Schopenhauer and the Wild Years of Philosophy
- Author: Rüdiger Safranski
- Original title: Schopenhauer und die wilden Jahre der Philosophie
- Translator: Ewald Osers
- Language: German
- Subject: Arthur Schopenhauer
- Genre: biography
- Publisher: Carl Hanser Verlag
- Publication date: 1987
- Publication place: Germany
- Published in English: 1991
- Pages: 556
- ISBN: 9783446144903

= Schopenhauer and the Wild Years of Philosophy =

1987 book by Rüdiger Safranski

Schopenhauer and the Wild Years of Philosophy (Schopenhauer und die wilden Jahre der Philosophie. Eine Biographie) is a 1987 book by the German writer Rüdiger Safranski.
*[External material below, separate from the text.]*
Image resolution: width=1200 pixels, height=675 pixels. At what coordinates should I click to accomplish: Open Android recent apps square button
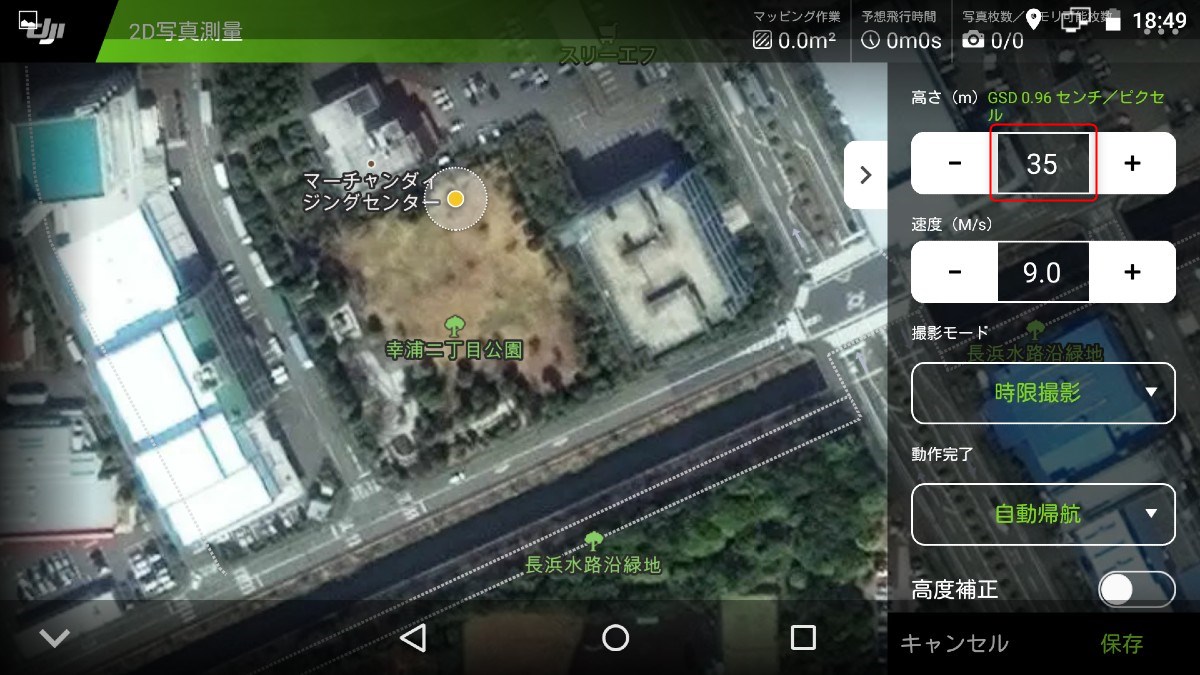point(803,638)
It is a biography about the philosopher Arthur Schopenhauer.

==Reception==
In the Journal of the History of Philosophy, James Snow and Dale E. Snow wrote that Safranski manages to portray Schopenhauer's brusque and hostile character, as well as the suffering and insecurities his behaviour concealed. The critics wrote that the book is at its best when it describes scenes from Schopenhauer's life, but is too sweeping when it portrays his intellectual milieu, and commits outright errors by omitting subjects such as the pantheism controversy and the impacts of Baruch Spinoza, Friedrich Heinrich Jacobi and Gottlob Ernst Schulze. Snow and Snow compared the book unfavourably to Arthur Hübscher's Schopenhauer biography Thinker Against the Tide.